What the exercise asks: Rewrite the material below as a numbered list with one line per entry, leaving out any blank lines.

Data to use:

[Begin]

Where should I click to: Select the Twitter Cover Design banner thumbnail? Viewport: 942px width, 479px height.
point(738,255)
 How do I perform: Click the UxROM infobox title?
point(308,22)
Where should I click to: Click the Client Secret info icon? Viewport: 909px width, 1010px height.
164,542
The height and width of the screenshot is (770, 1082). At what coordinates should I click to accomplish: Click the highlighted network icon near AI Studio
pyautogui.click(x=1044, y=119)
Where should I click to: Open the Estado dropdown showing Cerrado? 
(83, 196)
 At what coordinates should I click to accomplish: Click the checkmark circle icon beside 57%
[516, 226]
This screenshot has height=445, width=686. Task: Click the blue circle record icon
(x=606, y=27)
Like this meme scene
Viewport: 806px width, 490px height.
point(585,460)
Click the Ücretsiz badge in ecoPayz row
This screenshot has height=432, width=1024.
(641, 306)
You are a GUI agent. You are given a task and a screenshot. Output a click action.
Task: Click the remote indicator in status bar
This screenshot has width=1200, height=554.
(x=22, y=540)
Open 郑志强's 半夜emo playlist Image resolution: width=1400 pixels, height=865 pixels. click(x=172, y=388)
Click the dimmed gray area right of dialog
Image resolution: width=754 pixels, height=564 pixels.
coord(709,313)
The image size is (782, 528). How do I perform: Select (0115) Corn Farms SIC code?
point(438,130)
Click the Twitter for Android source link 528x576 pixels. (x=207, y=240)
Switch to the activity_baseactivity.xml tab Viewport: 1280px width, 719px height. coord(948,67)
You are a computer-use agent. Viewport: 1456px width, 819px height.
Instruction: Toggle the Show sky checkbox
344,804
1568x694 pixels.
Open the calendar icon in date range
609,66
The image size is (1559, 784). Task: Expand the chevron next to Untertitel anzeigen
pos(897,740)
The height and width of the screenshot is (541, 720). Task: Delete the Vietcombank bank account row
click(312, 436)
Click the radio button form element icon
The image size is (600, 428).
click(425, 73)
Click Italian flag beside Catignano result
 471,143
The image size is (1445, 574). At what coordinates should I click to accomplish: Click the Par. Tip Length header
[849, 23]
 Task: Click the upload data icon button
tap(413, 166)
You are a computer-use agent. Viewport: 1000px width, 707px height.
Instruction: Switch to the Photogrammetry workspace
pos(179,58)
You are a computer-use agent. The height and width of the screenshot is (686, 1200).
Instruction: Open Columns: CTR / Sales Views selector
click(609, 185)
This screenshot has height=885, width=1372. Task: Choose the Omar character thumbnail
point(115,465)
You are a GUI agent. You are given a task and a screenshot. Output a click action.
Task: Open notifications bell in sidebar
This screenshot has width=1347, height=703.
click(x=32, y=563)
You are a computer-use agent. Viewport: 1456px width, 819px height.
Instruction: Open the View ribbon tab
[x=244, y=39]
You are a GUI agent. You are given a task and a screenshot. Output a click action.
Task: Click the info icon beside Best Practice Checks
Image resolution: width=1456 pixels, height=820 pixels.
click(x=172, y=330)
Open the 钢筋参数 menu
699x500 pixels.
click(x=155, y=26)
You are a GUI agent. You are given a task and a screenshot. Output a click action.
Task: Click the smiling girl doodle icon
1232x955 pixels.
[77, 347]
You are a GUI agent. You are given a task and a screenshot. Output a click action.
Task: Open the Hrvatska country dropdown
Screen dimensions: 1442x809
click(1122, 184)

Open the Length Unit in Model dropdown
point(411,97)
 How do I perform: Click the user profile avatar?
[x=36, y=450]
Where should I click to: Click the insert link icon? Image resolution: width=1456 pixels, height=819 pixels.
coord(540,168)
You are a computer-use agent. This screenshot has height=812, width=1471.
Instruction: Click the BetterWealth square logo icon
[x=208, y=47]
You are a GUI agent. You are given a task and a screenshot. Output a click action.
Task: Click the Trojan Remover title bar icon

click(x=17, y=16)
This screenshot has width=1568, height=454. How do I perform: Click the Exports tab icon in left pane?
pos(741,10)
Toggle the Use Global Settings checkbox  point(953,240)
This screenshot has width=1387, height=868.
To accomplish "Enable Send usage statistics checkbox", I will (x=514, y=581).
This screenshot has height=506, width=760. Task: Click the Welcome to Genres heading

[End]

Answer in full:
1. Where should I click to: Select the Twitter Cover Design banner thumbnail? Viewport: 942px width, 479px height.
2. point(738,255)
3.  How do I perform: Click the UxROM infobox title?
4. point(308,22)
5. Where should I click to: Click the Client Secret info icon? Viewport: 909px width, 1010px height.
6. 164,542
7. The height and width of the screenshot is (770, 1082). At what coordinates should I click to accomplish: Click the highlighted network icon near AI Studio
8. pyautogui.click(x=1044, y=119)
9. Where should I click to: Open the Estado dropdown showing Cerrado? 
10. (83, 196)
11.  At what coordinates should I click to accomplish: Click the checkmark circle icon beside 57%
12. [516, 226]
13. This screenshot has height=445, width=686. Task: Click the blue circle record icon
14. (x=606, y=27)
15. Like this meme scene
16. Viewport: 806px width, 490px height.
17. point(585,460)
18. Click the Ücretsiz badge in ecoPayz row
19. This screenshot has height=432, width=1024.
20. (641, 306)
21. You are a GUI agent. You are given a task and a screenshot. Output a click action.
22. Task: Click the remote indicator in status bar
23. This screenshot has width=1200, height=554.
24. (x=22, y=540)
25. Open 郑志强's 半夜emo playlist Image resolution: width=1400 pixels, height=865 pixels. click(x=172, y=388)
26. Click the dimmed gray area right of dialog
27. Image resolution: width=754 pixels, height=564 pixels.
28. coord(709,313)
29. The image size is (782, 528). How do I perform: Select (0115) Corn Farms SIC code?
30. point(438,130)
31. Click the Twitter for Android source link 528x576 pixels. (x=207, y=240)
32. Switch to the activity_baseactivity.xml tab Viewport: 1280px width, 719px height. coord(948,67)
33. You are a computer-use agent. Viewport: 1456px width, 819px height.
34. Instruction: Toggle the Show sky checkbox
35. 344,804
36. 1568x694 pixels.
37. Open the calendar icon in date range
38. 609,66
39. The image size is (1559, 784). Task: Expand the chevron next to Untertitel anzeigen
40. pos(897,740)
41. The height and width of the screenshot is (541, 720). Task: Delete the Vietcombank bank account row
42. click(312, 436)
43. Click the radio button form element icon
44. The image size is (600, 428).
45. click(425, 73)
46. Click Italian flag beside Catignano result
47.  471,143
48. The image size is (1445, 574). At what coordinates should I click to accomplish: Click the Par. Tip Length header
49. [849, 23]
50.  Task: Click the upload data icon button
51. tap(413, 166)
52. You are a computer-use agent. Viewport: 1000px width, 707px height.
53. Instruction: Switch to the Photogrammetry workspace
54. pos(179,58)
55. You are a computer-use agent. The height and width of the screenshot is (686, 1200).
56. Instruction: Open Columns: CTR / Sales Views selector
57. click(609, 185)
58. This screenshot has height=885, width=1372. Task: Choose the Omar character thumbnail
59. point(115,465)
60. You are a GUI agent. You are given a task and a screenshot. Output a click action.
61. Task: Open notifications bell in sidebar
62. This screenshot has width=1347, height=703.
63. click(x=32, y=563)
64. You are a computer-use agent. Viewport: 1456px width, 819px height.
65. Instruction: Open the View ribbon tab
66. [x=244, y=39]
67. You are a GUI agent. You are given a task and a screenshot. Output a click action.
68. Task: Click the info icon beside Best Practice Checks
69. Image resolution: width=1456 pixels, height=820 pixels.
70. click(x=172, y=330)
71. Open the 钢筋参数 menu
72. 699x500 pixels.
73. click(x=155, y=26)
74. You are a GUI agent. You are given a task and a screenshot. Output a click action.
75. Task: Click the smiling girl doodle icon
76. 1232x955 pixels.
77. [77, 347]
78. You are a GUI agent. You are given a task and a screenshot. Output a click action.
79. Task: Open the Hrvatska country dropdown
80. Screen dimensions: 1442x809
81. click(1122, 184)
82. Open the Length Unit in Model dropdown
83. point(411,97)
84.  How do I perform: Click the user profile avatar?
85. [x=36, y=450]
86. Where should I click to: Click the insert link icon? Image resolution: width=1456 pixels, height=819 pixels.
87. coord(540,168)
88. You are a computer-use agent. This screenshot has height=812, width=1471.
89. Instruction: Click the BetterWealth square logo icon
90. [x=208, y=47]
91. You are a GUI agent. You are given a task and a screenshot. Output a click action.
92. Task: Click the Trojan Remover title bar icon
93. click(x=17, y=16)
94. This screenshot has width=1568, height=454. How do I perform: Click the Exports tab icon in left pane?
95. pos(741,10)
96. Toggle the Use Global Settings checkbox  point(953,240)
97. This screenshot has width=1387, height=868.
98. To accomplish "Enable Send usage statistics checkbox", I will (x=514, y=581).
99. This screenshot has height=506, width=760. Task: Click the Welcome to Genres heading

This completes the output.